# Data Science Tools and Ecosystem

**Objectives:**

- List popular languages for Data Science.
- Introduce commonly used libraries by Data Scientists.
- Explore essential Data Science tools.
- Provide examples of evaluating arithmetic expressions in Python.
- Convert minutes to hours in Python.


## In this notebook, Data Science Tools and Ecosystem are summarized.

### Some of the popular languages that Data Scientists use are:

Data scientists use a variety of programming languages and tools depending on their specific tasks and preferences. Some of the popular languages that data scientists commonly use include:

1. **Python**: Python is perhaps the most popular language for data science. It has a rich ecosystem of libraries and frameworks like NumPy, pandas, scikit-learn, TensorFlow, and PyTorch that make it versatile for data analysis, machine learning, and deep learning tasks.

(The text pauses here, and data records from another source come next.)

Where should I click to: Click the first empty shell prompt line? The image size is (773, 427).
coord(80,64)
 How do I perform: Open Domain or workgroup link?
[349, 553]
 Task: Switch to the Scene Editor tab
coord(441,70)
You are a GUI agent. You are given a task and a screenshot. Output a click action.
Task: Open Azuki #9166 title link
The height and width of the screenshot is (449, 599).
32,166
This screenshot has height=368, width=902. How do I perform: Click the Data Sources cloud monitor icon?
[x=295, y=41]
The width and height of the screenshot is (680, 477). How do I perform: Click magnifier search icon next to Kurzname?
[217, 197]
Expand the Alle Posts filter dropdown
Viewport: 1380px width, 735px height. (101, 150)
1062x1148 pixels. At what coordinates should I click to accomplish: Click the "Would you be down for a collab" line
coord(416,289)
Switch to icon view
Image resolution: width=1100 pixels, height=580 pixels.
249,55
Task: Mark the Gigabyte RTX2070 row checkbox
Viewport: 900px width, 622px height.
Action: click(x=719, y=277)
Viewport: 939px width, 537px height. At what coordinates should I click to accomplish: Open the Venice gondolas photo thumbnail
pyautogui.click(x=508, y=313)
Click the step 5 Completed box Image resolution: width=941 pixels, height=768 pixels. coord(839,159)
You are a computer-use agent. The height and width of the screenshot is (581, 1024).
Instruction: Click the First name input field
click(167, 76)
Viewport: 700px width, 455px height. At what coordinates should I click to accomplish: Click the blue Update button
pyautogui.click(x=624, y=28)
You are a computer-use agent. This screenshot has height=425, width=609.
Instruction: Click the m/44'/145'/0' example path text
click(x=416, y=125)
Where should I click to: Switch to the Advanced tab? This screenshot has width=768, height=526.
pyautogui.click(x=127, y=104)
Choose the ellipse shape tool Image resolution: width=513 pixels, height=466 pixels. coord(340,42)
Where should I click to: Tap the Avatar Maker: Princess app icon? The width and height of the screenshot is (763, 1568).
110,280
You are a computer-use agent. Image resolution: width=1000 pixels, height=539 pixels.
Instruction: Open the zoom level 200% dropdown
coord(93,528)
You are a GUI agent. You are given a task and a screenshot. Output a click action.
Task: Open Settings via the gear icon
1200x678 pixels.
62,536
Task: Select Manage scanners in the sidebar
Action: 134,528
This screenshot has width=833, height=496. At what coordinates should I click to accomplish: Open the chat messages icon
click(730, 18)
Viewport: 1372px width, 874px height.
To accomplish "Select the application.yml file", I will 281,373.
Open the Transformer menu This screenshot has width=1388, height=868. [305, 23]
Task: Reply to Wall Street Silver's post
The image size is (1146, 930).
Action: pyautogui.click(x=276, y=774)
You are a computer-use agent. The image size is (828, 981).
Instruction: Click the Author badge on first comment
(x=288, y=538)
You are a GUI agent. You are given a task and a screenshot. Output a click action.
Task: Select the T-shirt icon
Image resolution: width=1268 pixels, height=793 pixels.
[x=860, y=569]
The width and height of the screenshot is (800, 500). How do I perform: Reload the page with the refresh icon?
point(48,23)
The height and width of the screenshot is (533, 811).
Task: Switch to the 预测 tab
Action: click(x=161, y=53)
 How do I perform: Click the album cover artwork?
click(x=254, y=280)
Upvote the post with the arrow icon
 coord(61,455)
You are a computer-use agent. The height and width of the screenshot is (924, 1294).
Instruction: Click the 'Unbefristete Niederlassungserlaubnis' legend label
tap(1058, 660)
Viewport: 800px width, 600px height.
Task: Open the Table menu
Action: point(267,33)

2. **R**: R is a language specifically designed for statistical analysis and data visualization. It's widely used in academic and research settings and has a strong community of statisticians and data scientists.

3. **SQL**: SQL (Structured Query Language) is essential for working with relational databases. Data scientists often use SQL to extract, transform, and analyze data stored in databases.

4. **Julia**: Julia is an emerging programming language that offers high performance for numerical and scientific computing. It's gaining popularity among data scientists for tasks that require intensive computations.

5. **Scala**: Scala is used in conjunction with Apache Spark, a popular big data processing framework. Data scientists often write Spark applications in Scala for large-scale data processing and analysis.

6. **Java**: Java is used in various data science applications, particularly in big data processing and building large-scale data pipelines. Libraries like Deeplearning4j also make Java suitable for machine learning tasks.

7. **MATLAB**: MATLAB is widely used in academia and industry for numerical analysis and scientific computing. It has a comprehensive set of tools for data analysis and visualization.

8. **SAS**: SAS (Statistical Analysis System) is a software suite commonly used in industries like healthcare, finance, and government for advanced analytics and statistical modeling.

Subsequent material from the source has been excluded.